### Exercise
Print, in exact form, the lines below from the one containing "Image resolution: width=1064" through the one containing "has width=1568, height=566.", and omit all others.
--------
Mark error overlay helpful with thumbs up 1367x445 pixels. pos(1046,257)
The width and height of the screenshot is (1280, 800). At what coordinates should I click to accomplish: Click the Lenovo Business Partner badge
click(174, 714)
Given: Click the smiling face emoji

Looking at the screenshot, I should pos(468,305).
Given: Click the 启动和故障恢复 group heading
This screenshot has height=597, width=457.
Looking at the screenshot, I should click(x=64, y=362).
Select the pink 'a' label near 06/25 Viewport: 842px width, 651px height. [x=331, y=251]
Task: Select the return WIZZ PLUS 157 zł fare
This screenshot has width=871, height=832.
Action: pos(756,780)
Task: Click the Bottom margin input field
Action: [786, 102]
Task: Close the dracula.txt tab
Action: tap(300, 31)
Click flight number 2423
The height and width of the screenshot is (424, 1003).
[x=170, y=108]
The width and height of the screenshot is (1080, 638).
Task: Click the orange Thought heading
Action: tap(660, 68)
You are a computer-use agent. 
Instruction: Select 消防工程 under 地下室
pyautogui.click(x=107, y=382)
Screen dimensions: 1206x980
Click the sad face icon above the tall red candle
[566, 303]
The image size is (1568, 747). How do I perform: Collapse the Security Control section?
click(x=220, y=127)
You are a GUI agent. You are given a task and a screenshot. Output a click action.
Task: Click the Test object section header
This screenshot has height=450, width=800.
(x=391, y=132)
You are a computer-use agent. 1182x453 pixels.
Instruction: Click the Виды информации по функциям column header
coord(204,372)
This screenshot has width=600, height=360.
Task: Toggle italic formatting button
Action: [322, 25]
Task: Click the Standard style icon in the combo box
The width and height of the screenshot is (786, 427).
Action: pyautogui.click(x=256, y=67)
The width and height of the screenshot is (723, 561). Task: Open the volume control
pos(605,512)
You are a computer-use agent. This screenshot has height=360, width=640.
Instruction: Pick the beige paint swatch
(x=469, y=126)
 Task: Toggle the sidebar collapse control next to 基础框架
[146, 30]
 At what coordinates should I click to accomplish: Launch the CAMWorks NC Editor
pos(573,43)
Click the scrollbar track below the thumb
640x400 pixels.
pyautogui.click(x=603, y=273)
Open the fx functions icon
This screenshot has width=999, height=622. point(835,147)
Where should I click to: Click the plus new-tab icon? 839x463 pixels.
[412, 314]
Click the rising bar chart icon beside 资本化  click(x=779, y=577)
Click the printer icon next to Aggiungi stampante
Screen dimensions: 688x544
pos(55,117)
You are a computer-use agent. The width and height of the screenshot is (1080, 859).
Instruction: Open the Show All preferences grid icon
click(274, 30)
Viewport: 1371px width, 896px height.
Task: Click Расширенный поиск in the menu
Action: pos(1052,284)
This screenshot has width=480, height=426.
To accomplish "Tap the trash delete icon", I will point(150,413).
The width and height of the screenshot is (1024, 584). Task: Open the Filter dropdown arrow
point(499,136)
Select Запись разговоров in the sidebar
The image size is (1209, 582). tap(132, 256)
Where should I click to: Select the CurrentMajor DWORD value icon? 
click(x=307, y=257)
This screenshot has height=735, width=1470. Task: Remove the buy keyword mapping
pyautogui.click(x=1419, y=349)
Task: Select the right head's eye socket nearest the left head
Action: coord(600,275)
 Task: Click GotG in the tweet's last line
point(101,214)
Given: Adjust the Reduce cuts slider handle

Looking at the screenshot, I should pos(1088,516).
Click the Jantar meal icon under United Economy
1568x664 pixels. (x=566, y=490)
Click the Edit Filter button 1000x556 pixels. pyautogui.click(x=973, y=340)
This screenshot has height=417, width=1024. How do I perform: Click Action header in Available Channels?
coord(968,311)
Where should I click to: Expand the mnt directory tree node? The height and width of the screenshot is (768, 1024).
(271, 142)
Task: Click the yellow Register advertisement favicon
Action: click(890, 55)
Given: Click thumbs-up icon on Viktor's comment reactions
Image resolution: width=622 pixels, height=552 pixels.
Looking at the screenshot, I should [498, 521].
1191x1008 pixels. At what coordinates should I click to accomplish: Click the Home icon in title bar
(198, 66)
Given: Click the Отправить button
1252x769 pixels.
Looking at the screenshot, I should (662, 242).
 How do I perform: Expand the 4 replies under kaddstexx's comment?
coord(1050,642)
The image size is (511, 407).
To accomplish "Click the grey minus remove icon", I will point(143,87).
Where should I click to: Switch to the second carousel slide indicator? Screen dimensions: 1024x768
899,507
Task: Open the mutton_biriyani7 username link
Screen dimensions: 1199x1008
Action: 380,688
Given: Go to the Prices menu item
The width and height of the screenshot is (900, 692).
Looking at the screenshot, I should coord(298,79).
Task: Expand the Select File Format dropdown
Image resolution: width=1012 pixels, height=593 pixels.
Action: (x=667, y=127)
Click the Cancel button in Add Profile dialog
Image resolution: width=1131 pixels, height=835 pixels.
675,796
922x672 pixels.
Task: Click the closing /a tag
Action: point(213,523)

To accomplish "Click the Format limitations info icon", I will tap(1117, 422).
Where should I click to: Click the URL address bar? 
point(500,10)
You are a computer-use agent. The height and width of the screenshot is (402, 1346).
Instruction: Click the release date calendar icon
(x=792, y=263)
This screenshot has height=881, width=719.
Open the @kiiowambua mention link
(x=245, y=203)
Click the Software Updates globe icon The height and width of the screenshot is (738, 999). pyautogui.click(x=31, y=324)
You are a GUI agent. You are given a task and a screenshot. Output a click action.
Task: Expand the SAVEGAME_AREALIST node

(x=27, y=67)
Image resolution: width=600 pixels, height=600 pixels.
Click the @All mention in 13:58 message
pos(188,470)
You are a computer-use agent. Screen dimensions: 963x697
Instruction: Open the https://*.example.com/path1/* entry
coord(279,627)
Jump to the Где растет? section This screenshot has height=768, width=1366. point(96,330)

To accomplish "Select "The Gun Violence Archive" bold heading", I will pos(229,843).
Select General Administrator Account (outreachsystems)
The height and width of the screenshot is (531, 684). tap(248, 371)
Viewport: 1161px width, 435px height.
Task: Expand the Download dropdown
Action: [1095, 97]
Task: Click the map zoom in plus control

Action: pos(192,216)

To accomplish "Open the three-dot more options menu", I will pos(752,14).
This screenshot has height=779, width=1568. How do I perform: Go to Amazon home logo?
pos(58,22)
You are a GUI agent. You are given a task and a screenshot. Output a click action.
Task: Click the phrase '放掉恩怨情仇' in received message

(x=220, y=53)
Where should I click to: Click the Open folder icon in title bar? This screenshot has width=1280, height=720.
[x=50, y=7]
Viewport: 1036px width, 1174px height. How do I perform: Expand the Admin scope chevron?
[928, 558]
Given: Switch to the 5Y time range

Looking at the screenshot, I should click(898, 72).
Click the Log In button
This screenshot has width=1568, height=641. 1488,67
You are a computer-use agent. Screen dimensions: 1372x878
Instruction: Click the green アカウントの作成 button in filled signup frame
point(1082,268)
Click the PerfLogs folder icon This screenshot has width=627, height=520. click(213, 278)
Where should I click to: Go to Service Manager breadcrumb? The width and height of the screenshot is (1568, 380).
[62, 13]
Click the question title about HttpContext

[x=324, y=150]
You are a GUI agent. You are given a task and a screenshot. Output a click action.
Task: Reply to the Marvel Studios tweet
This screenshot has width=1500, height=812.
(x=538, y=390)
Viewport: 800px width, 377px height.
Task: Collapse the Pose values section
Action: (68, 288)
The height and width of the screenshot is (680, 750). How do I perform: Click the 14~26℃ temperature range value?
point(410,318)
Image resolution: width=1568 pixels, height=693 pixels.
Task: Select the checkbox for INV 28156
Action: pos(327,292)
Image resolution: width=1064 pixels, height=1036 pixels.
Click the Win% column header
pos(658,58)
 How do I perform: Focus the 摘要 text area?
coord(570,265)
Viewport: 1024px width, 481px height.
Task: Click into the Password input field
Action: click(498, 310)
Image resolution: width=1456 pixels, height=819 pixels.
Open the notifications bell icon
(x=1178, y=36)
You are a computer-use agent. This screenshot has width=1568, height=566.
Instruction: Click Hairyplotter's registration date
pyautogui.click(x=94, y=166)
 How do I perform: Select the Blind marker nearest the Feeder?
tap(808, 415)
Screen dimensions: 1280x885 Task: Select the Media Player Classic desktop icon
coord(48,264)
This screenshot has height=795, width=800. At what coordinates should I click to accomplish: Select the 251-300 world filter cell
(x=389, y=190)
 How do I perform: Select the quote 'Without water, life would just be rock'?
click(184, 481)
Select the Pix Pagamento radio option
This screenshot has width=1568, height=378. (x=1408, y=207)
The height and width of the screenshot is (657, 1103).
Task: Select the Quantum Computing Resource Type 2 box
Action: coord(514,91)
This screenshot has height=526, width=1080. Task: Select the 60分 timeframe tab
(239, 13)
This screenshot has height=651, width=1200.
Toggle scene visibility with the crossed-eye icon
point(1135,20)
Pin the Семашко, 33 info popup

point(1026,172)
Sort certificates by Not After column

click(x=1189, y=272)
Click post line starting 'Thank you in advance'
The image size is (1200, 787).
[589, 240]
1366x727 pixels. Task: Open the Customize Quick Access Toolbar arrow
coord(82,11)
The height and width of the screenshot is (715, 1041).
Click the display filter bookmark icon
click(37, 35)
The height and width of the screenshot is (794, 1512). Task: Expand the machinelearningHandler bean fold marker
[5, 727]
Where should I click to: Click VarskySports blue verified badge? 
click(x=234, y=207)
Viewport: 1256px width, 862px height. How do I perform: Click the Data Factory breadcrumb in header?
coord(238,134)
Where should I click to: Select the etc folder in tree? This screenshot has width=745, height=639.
--------
### Finished exercise
Image resolution: width=1064 pixels, height=1036 pixels.
Click the Win% column header
pos(658,58)
 How do I perform: Focus the 摘要 text area?
coord(570,265)
Viewport: 1024px width, 481px height.
Task: Click into the Password input field
Action: click(498, 310)
Image resolution: width=1456 pixels, height=819 pixels.
Open the notifications bell icon
(x=1178, y=36)
You are a computer-use agent. This screenshot has width=1568, height=566.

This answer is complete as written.